- Di processo
- Servizi sanitari territoriali, scuola e centro di riabilitazione portano ciascuno
competenze e strumenti propri. Il benessere del bambino dipende dalla capacità
di questi mondi di parlarsi, condividere obiettivi e agire in modo coordinato.
Il decreto legislativo 62/2024 ha introdotto una visione nuova in questo senso,
riconoscendo i disturbi del neurosviluppo come condizione di disabilità quando
limitano la piena partecipazione sociale.
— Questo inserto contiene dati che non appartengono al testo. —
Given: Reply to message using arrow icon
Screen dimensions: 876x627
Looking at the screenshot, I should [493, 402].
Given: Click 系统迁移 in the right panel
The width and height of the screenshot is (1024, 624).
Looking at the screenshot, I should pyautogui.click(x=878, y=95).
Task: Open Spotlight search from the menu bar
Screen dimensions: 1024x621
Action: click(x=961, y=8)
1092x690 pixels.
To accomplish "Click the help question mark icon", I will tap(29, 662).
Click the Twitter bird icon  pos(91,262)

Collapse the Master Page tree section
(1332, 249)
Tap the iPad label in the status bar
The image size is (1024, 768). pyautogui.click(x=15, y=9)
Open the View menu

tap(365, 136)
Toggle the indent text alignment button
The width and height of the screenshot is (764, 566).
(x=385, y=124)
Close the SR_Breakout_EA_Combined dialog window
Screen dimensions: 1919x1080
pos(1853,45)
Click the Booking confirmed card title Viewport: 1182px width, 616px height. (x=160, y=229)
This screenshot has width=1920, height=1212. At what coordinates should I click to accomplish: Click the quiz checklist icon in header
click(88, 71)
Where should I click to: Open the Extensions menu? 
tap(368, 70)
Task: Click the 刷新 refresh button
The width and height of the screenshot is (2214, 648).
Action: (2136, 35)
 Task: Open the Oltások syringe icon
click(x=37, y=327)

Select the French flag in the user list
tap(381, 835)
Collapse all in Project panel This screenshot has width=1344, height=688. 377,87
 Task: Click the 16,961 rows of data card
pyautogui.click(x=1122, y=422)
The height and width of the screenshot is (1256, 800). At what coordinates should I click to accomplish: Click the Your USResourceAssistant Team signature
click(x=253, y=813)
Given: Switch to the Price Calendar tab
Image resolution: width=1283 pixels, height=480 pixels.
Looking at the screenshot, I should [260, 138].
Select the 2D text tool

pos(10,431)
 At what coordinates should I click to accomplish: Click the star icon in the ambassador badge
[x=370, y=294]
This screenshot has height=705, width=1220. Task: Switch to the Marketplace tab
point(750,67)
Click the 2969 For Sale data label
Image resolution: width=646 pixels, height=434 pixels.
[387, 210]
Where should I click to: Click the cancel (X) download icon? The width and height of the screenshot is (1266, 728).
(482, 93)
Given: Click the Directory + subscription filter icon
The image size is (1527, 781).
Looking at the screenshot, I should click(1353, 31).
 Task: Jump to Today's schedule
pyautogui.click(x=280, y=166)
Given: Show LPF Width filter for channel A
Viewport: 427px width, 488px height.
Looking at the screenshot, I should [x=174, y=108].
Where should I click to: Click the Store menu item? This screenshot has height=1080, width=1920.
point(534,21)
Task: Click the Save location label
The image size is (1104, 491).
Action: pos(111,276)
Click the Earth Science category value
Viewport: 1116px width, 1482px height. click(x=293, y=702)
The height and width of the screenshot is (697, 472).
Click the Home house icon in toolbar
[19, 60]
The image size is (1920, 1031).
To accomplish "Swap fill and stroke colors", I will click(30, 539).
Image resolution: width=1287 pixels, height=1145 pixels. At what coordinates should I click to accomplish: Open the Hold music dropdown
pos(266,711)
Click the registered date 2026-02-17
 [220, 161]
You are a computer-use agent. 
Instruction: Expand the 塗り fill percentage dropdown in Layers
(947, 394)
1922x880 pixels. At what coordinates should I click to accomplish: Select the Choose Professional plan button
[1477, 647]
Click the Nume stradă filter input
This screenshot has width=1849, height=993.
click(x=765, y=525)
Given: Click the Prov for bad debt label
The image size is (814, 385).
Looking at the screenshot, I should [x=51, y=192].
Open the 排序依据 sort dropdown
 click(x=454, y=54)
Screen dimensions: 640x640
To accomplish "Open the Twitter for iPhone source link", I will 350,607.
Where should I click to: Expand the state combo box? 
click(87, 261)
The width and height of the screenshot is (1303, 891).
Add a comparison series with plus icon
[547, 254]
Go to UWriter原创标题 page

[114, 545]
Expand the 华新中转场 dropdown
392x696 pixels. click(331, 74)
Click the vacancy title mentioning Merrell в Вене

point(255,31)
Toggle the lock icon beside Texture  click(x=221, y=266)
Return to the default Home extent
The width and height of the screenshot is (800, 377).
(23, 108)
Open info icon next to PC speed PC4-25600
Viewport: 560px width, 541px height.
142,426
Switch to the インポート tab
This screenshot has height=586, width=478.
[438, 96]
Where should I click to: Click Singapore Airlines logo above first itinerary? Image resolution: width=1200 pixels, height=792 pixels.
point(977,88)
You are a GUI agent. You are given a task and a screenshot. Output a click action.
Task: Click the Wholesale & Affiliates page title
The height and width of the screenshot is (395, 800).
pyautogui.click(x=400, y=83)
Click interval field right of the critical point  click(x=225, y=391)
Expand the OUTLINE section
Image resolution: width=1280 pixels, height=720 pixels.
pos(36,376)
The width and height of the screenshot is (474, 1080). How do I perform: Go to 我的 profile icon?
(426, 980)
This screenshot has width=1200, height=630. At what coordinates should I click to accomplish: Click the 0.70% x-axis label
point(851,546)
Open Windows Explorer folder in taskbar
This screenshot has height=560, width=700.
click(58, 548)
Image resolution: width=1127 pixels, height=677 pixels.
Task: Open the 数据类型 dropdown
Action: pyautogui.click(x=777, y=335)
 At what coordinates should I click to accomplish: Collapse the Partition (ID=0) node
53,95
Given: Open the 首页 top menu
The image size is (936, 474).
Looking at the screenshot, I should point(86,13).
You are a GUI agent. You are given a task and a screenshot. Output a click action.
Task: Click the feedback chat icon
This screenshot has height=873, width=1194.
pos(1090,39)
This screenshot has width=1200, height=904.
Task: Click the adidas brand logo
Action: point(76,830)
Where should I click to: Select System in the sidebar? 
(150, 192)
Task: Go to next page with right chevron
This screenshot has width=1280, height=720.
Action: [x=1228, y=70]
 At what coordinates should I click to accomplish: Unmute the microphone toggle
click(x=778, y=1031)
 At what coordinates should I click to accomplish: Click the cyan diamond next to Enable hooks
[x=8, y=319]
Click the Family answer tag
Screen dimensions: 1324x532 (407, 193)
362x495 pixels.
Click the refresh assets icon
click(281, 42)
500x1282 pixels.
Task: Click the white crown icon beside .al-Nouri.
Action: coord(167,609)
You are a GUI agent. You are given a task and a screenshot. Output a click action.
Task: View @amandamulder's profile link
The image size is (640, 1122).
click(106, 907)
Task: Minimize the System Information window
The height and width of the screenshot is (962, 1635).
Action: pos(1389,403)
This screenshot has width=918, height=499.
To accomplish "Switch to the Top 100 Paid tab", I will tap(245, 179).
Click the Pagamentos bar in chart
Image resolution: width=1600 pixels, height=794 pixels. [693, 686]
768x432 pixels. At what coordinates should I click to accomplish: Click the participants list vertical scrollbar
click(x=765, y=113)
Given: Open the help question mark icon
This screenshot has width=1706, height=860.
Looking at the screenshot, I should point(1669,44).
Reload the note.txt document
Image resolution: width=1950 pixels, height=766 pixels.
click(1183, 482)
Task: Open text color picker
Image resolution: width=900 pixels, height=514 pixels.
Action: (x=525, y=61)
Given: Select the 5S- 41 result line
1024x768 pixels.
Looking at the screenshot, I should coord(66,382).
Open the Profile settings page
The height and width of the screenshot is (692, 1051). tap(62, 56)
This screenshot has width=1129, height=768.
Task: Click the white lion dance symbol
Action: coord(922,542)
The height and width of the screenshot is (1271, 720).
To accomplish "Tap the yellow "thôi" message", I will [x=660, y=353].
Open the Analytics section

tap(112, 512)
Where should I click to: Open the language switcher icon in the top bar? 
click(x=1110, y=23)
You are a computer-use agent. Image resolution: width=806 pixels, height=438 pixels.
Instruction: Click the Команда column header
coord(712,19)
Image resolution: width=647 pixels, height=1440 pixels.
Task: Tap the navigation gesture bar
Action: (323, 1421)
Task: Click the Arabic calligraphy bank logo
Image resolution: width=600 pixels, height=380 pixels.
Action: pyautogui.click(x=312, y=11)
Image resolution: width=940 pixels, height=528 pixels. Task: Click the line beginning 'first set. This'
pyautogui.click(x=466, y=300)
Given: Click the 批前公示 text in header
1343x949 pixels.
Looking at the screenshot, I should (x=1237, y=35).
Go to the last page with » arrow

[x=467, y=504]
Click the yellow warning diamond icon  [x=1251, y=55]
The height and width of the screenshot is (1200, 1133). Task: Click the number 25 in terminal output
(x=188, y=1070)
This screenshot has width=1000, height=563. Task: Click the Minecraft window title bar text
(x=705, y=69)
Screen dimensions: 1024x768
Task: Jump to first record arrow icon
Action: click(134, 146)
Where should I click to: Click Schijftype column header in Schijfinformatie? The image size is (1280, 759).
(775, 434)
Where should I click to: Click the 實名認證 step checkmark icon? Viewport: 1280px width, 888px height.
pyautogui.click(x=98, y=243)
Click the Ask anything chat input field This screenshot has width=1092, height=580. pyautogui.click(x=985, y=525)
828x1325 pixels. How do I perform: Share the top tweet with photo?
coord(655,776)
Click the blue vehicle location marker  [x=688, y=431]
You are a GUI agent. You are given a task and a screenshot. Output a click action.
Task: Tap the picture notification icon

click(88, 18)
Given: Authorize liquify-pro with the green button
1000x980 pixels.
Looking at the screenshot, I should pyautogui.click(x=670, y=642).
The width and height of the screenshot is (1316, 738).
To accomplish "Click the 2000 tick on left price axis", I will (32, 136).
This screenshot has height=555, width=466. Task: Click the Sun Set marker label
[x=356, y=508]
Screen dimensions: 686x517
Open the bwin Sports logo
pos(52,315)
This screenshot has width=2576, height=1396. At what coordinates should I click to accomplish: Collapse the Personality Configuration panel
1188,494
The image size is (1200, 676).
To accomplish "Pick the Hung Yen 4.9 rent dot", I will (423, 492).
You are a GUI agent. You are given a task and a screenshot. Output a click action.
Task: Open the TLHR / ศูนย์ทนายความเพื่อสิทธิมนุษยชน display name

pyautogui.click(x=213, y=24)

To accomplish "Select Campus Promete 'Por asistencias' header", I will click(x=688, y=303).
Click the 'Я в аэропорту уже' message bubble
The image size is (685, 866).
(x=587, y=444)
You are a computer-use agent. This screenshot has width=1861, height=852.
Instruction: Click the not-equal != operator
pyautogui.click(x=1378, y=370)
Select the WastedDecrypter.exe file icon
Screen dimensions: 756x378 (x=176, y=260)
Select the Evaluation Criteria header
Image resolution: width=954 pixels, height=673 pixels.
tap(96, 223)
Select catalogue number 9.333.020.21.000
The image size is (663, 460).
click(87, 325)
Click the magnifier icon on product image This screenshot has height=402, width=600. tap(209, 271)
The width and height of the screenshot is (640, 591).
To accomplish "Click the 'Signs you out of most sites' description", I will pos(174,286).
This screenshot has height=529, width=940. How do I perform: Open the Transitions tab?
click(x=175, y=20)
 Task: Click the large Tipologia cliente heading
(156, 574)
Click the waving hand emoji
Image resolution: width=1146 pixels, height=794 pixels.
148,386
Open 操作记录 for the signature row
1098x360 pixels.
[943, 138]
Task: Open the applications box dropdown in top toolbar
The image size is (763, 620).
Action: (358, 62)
La risposta non è più soltanto clinica,
ma si costruisce attraverso una valutazione multidimensionale e un progetto di
vita personalizzato, condiviso con la famiglia e centrato sul bambino.
- Professionali
- I disturbi del neurosviluppo interessano un numero crescente di bambini e
famiglie e richiedono, per loro natura, il coinvolgimento di soggetti diversi: i
servizi sanitari territoriali, la scuola, il centro di riabilitazione, e naturalmente
la famiglia. Riconoscerli precocemente e costruire percorsi di cura condivisi
attorno al bambino e ai suoi bisogni è la condizione perché la presa in carico e il
trattamento siano davvero efficaci.
- Di sistema
- Questa giornata di studi vuole essere un momento concreto di confronto
tra professionisti di ambiti diversi. Gli obiettivi sono condividere buone
prassi nella presa in carico e nel trattamento del bambino con disturbi del
neurosviluppo, esplorare nuovi modelli di rete alla luce della riforma sulla
disabilità, rafforzare la collaborazione tra servizi sanitari territoriali, scuola
e centro di riabilitazione e ascoltare le famiglie attraverso i risultati di un
sondaggio proposto dal centro argos.